TRECHO -

================================

A legislação civil estabelece normas interessantes acerca da proteção dos bens dos menores de idade, bem como regulamenta o exercício da administração desses bens pelos genitores.

14/8/2020

Nos termos do artigo 1.689 do Código Civil, compete aos pais, em conjunto, representarem e assistirem a seus filhos enquanto forem menores e não emancipados, bem como administrar seu patrimônio. São qualificados como administradores (poderes de gestão) e usufrutuários legais (no sentido de usar, possuir, fruir, receber os frutos).

Pelo fato de os menores de idade serem juridicamente incapazes, por conseguinte, não estando aptos à prática dos atos da vida civil, seus genitores têm o dever legal de administrar todos os bens que eventualmente possuam, bens móveis ou imóveis.

Essa obrigação cessará quando da extinção da autoridade parental e consequente obtenção da plena capacidade civil pelos filhos, aos dezoito anos de idade.

Há, no entanto, uma graduação da regra, pois, sobrevindo a incapacidade relativa, aos dezesseis anos de idade, a vontade do menor passa a ter relevância. Desse modo, entre os 16 e 18 anos de idade, qualquer ato de administração deverá ser decidido, de comum acordo, entre pais e filhos.

Trata-se, repita-se, de um dever, de uma imposição legal, logo, não é uma faculdade. Sendo assim, o seu exercício não prescinde de autorização judicial nem de qualquer outra formalidade. Consiste, outrossim, em uma obrigação irrenunciável e intransferível e não há nenhuma previsão legal de remuneração para o exercício dessa função.

Importa destacar, ainda, que pai e mãe são coadministradores dos bens, ou seja, ambos têm igual poder decisório na gestão do patrimônio. E, nessa gestão, caberá aos administradores pagar os impostos e encargos que recaírem sobre os bens, contratar seguros, firmar contratos de locação, bem como defender judicialmente o patrimônio administrado.

Ademais, têm permissão para utilizar os rendimentos provenientes desses bens (percepção de frutos), revertendo os recursos em prol dos menores e da entidade familiar, como, por exemplo, satisfazendo as despesas com sustento, educação e outras inerentes à saúde e ao lazer. 

São responsáveis, então, por preservar o patrimônio de modo a não o onerarem nem o diminuírem, não extrapolando os limites da mera administração patrimonial.

================================

[Itens de uma coleção de dados]
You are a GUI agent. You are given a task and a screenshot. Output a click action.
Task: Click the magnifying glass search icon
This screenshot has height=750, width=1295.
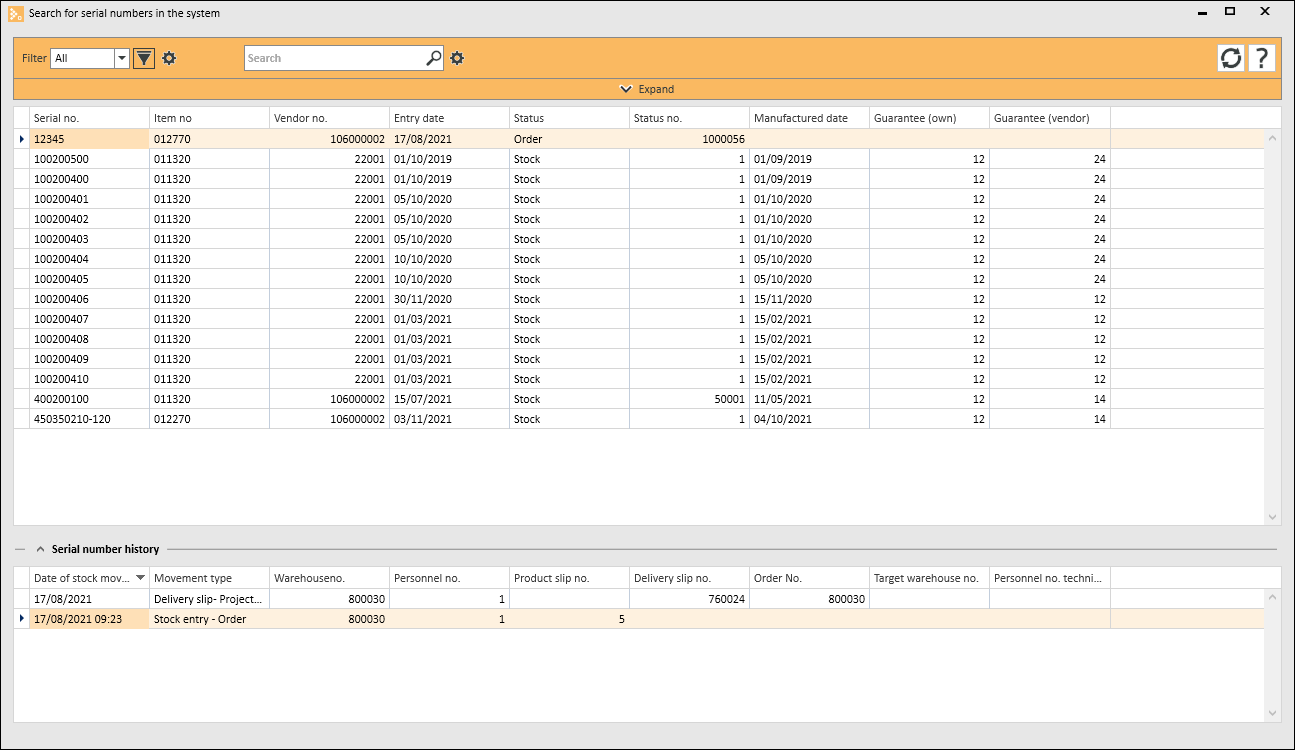point(433,58)
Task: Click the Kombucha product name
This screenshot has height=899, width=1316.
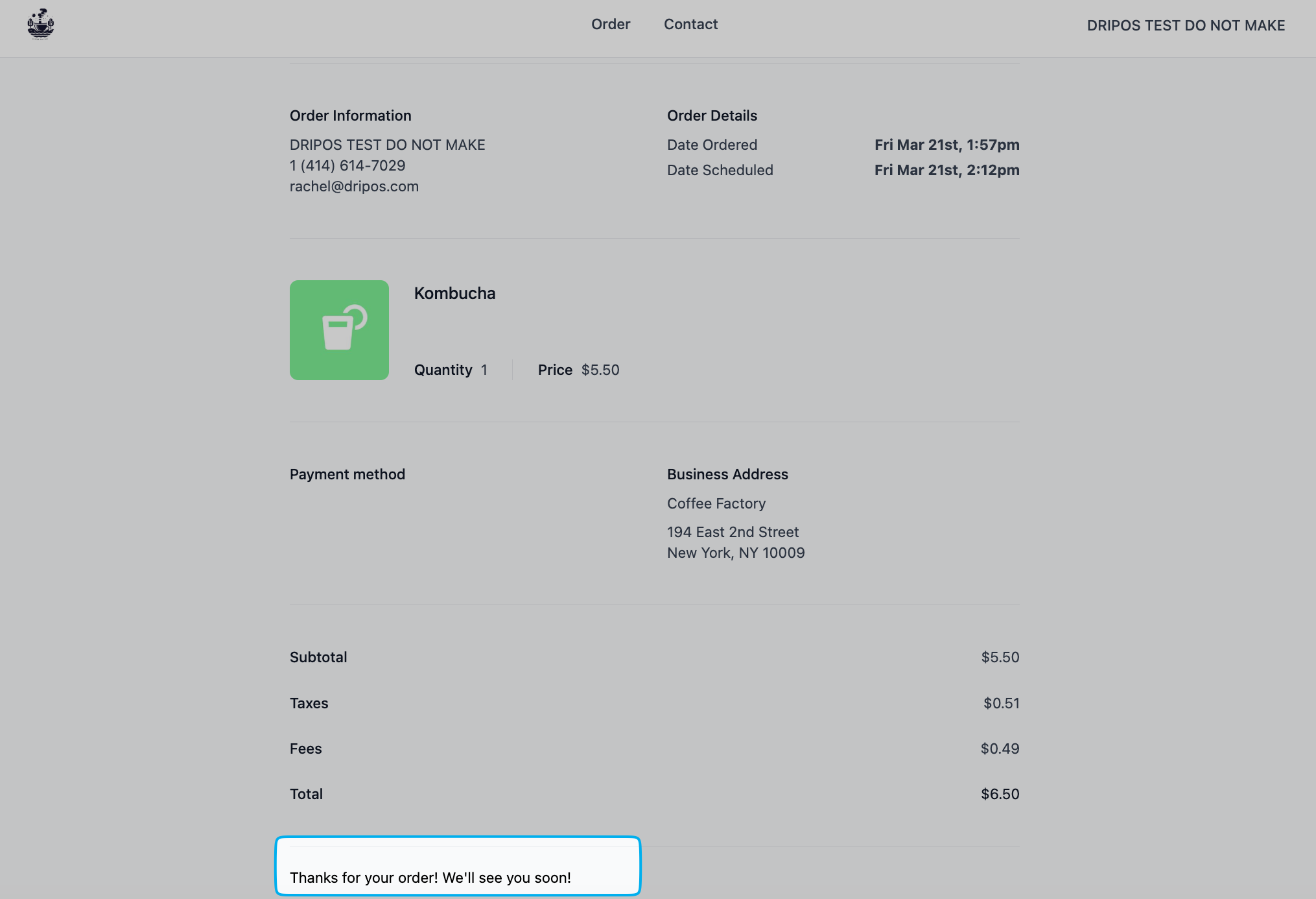Action: [x=454, y=294]
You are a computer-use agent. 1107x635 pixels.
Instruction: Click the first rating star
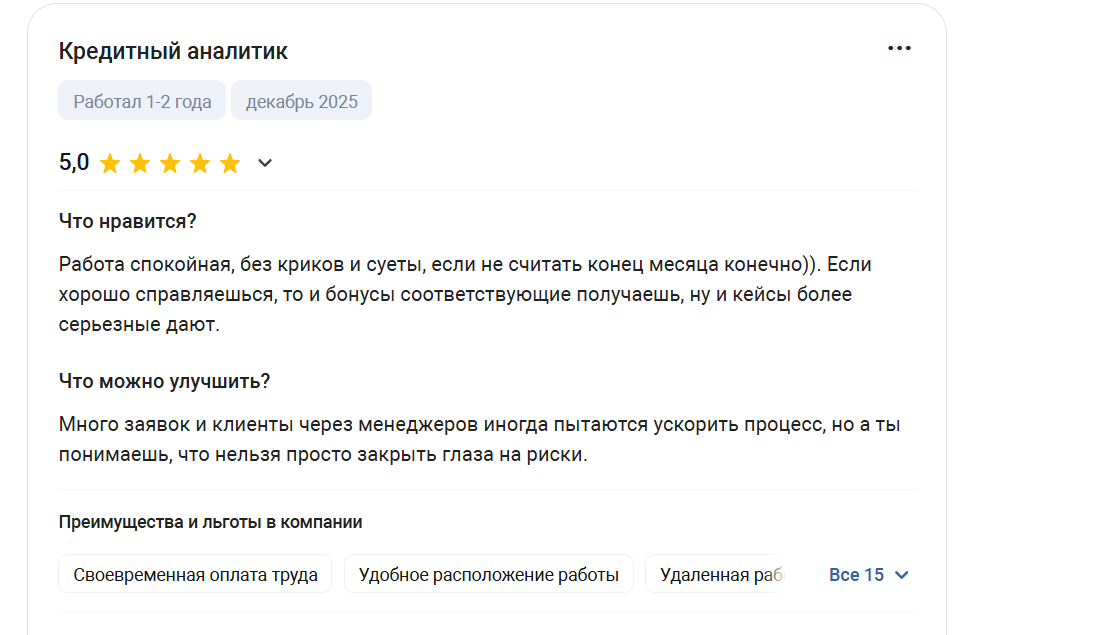(110, 164)
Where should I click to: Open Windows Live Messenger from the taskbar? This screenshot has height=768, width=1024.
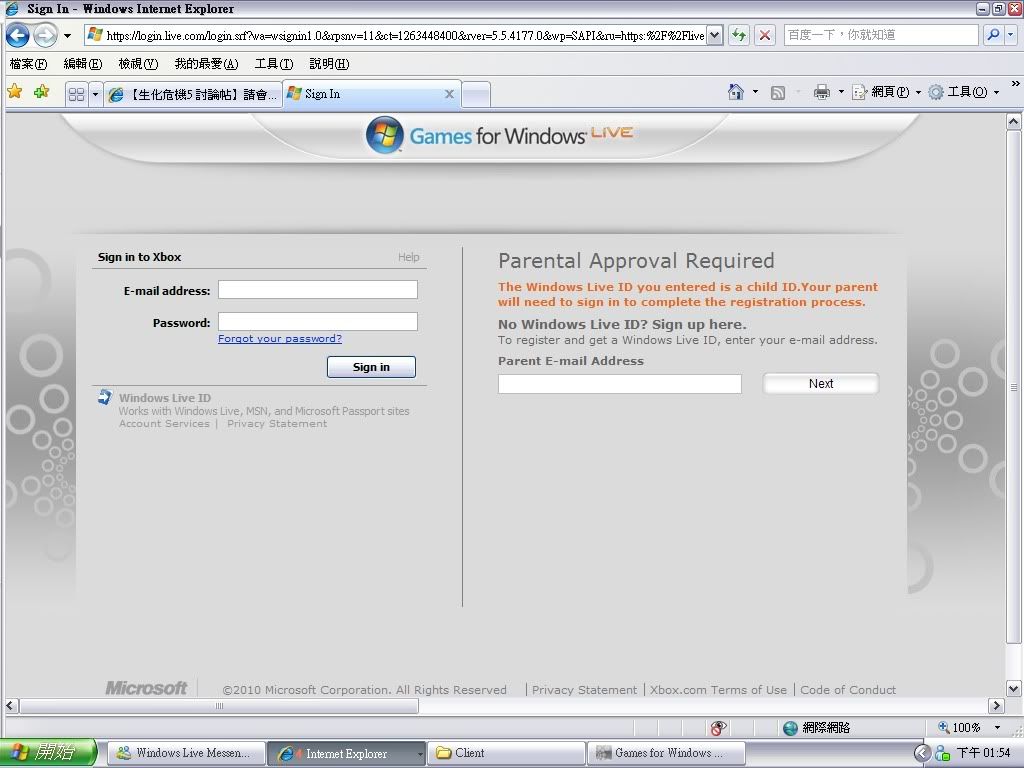click(186, 753)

================================

PROBLEMA A RESOLVER -
Copie, do trecho sobre a administração dos bens dos filhos menores, a parte que vai de "Nos termos do" até "receber os frutos).".

RESPOSTA -
Nos termos do artigo 1.689 do Código Civil, compete aos pais, em conjunto, representarem e assistirem a seus filhos enquanto forem menores e não emancipados, bem como administrar seu patrimônio. São qualificados como administradores (poderes de gestão) e usufrutuários legais (no sentido de usar, possuir, fruir, receber os frutos).